With Amazon SageMaker, you can start getting predictions, or inferences, from your trained machine learning models. SageMaker provides a broad selection of ML infrastructure and model deployment options to help meet all your ML inference needs. With SageMaker Inference, you can scale your model deployment, manage models more effectively in production, and reduce operational burden.
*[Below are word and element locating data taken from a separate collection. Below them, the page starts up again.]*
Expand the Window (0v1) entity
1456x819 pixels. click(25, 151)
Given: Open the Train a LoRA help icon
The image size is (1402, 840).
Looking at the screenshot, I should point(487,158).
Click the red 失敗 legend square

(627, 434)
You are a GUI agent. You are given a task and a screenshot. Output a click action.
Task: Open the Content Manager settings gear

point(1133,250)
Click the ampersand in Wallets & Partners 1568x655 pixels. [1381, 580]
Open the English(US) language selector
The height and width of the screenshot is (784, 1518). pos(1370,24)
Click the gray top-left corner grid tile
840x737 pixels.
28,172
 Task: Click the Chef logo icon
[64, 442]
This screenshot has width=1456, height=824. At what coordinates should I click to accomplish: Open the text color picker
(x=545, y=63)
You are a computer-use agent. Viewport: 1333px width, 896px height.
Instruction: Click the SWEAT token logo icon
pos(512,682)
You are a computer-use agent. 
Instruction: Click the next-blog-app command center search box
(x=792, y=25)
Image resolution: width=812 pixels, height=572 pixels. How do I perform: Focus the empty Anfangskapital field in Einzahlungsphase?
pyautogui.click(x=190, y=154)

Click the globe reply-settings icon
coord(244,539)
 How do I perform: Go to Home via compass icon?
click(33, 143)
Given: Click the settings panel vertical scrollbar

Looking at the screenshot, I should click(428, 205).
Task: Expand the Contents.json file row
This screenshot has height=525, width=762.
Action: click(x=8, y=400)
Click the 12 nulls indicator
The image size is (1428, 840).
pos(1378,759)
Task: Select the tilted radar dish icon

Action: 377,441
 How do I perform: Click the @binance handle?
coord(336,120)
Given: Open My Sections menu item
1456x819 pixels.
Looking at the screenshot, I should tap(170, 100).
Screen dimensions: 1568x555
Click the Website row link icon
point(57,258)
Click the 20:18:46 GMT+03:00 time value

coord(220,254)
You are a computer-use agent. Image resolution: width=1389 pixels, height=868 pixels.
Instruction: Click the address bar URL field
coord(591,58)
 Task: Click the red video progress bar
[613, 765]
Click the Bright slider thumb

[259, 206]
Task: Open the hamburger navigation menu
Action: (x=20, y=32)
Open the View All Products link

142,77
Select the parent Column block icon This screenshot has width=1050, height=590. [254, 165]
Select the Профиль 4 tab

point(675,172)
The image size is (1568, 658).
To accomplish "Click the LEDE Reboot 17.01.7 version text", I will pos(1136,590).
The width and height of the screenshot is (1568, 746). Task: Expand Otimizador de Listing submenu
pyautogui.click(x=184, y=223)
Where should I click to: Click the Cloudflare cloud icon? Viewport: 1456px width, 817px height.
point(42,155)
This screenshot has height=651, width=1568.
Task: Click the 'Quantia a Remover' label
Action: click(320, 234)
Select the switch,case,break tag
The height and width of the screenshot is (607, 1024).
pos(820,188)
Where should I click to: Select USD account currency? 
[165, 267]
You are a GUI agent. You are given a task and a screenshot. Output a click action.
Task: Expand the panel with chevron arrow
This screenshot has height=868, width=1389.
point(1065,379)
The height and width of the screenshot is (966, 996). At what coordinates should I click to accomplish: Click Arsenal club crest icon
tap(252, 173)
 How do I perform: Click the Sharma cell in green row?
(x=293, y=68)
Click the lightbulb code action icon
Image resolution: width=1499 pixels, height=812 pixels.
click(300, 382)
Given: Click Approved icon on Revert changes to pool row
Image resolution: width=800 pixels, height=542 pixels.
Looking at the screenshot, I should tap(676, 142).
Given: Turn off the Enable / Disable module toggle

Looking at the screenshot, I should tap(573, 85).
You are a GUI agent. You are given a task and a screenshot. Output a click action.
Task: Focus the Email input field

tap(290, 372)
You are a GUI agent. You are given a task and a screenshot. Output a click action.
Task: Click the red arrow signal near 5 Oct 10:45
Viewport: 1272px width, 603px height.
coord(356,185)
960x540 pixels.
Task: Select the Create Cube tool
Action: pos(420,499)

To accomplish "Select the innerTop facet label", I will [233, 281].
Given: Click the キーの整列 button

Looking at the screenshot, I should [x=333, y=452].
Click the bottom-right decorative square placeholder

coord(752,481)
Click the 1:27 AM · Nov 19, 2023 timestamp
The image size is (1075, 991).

This module supports the following ways to deploy a model, depending on your use case:

  • For persistent, real-time endpoints that make one prediction at a time, use SageMaker real-time hosting services. Real-time inference is ideal for inference workloads where you have real-time, interactive, low latency requirements. You can deploy your model to SageMaker hosting services and get an endpoint that can be used for inference. These endpoints are fully managed and support autoscaling.
  • For requests with large payload sizes up to 1GB, long processing times, and near real-time latency requirements, use Amazon SageMaker Asynchronous Inference. Amazon SageMaker Asynchronous Inference is a capability in SageMaker that queues incoming requests and processes them asynchronously. This option is ideal for requests with large payload sizes (up to 1GB), long processing times (up to one hour), and near real-time latency requirements. Asynchronous Inference enables you to save on costs by autoscaling the instance count to zero when there are no requests to process, so you only pay when your endpoint is processing requests.

Model configuration

Single container

In the event that a single container is sufficient for your inference use-case, you can define a single-container model.

Inference pipeline

An inference pipeline is an Amazon SageMaker model that is composed of a linear sequence of multiple containers that process requests for inferences on data. See the AWS documentation to learn more about SageMaker inference pipelines. To define an inference pipeline, you can provide additional containers for your model.

Network isolation

If you enable network isolation, the containers can't make any outbound network calls, even to other AWS services such as Amazon Simple Storage Service (S3). Additionally, no AWS credentials are made available to the container runtime environment.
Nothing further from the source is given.